CHORÉ (Curiosidades por Charly Friendz) El olfato está ligado al sistema límbico, la parte del cerebro que regula las emociones y la memoria. Por eso, un simple aroma puede activar recuerdos con una intensidad sorprendente. El olor de una flor puede llevarnos a la infancia, el perfume de alguien especial puede hacernos sentir su presencia aunque ya no esté. Es como si los aromas fueran llaves que abren puertas cerradas en nuestra memoria, trayendo de vuelta momentos que nos marcan.
En el amor, los olores juegan un papel fundamental. El perfume de la persona que queremos, el aroma de su piel o incluso el olor de la ropa que dejó en casa, pueden despertar ternura y cercanía. No es casualidad que muchas veces asociemos el amor con fragancias, porque el olfato guarda esas huellas invisibles que nos hacen sentir acompañados. Incluso cuando alguien ya no está, su perfume puede devolvernos la sensación de tenerlo cerca, como un abrazo que llega desde el recuerdo.

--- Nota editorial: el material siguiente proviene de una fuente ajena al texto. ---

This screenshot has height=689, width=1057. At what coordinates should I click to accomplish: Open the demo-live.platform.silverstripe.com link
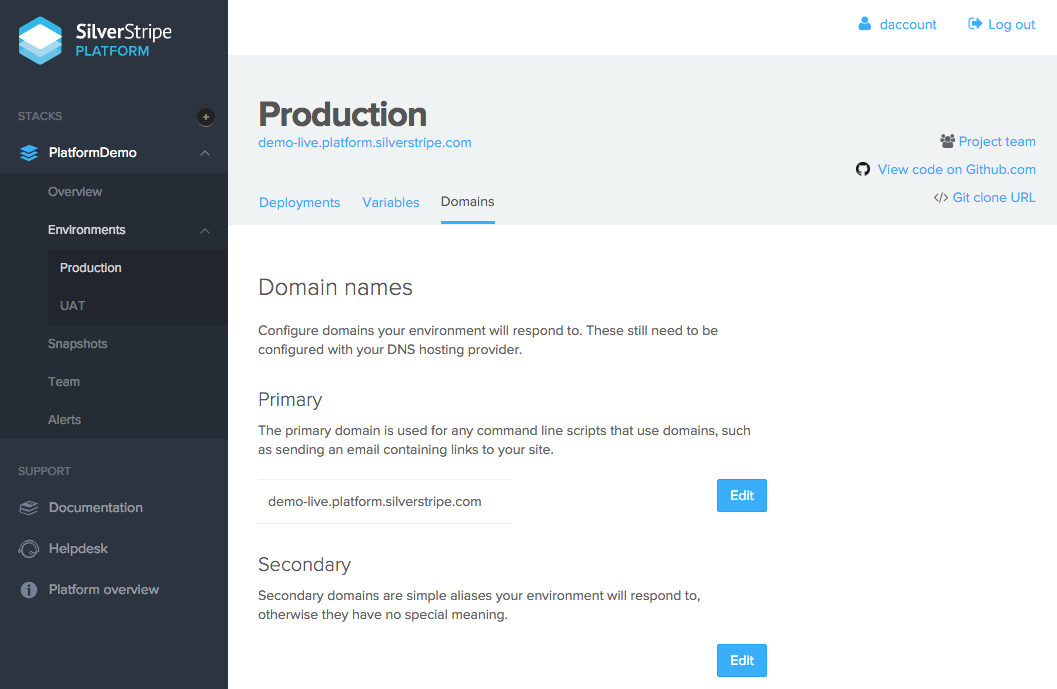point(364,142)
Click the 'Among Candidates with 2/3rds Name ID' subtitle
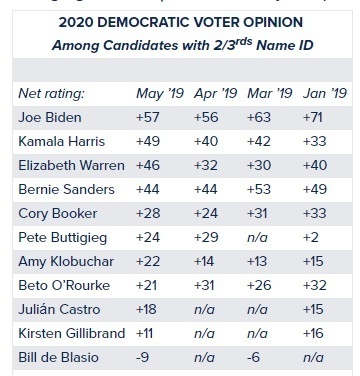The height and width of the screenshot is (376, 360). coord(183,45)
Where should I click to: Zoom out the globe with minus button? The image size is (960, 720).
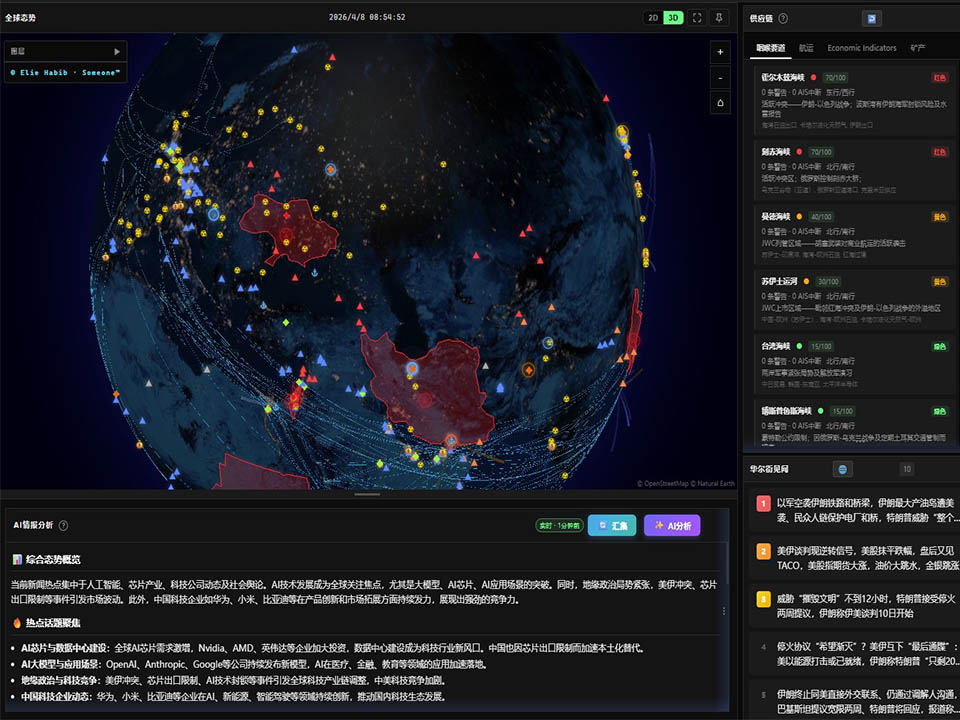[721, 77]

Pero los aromas no solo nos conectan con el pasado, también nos llenan de energía en el presente. El olor del café por la mañana, el humo del asadito en la calle, o el perfume de la lluvia que anuncia un nuevo día, nos transmiten emociones positivas. Son señales que nos recuerdan que estamos vivos, que compartimos momentos y que cada aroma puede ser un puente hacia la felicidad. El poder oculto de los olores es, en realidad, un regalo que nos permite revivir lo mejor de nuestra historia y disfrutarlo otra vez.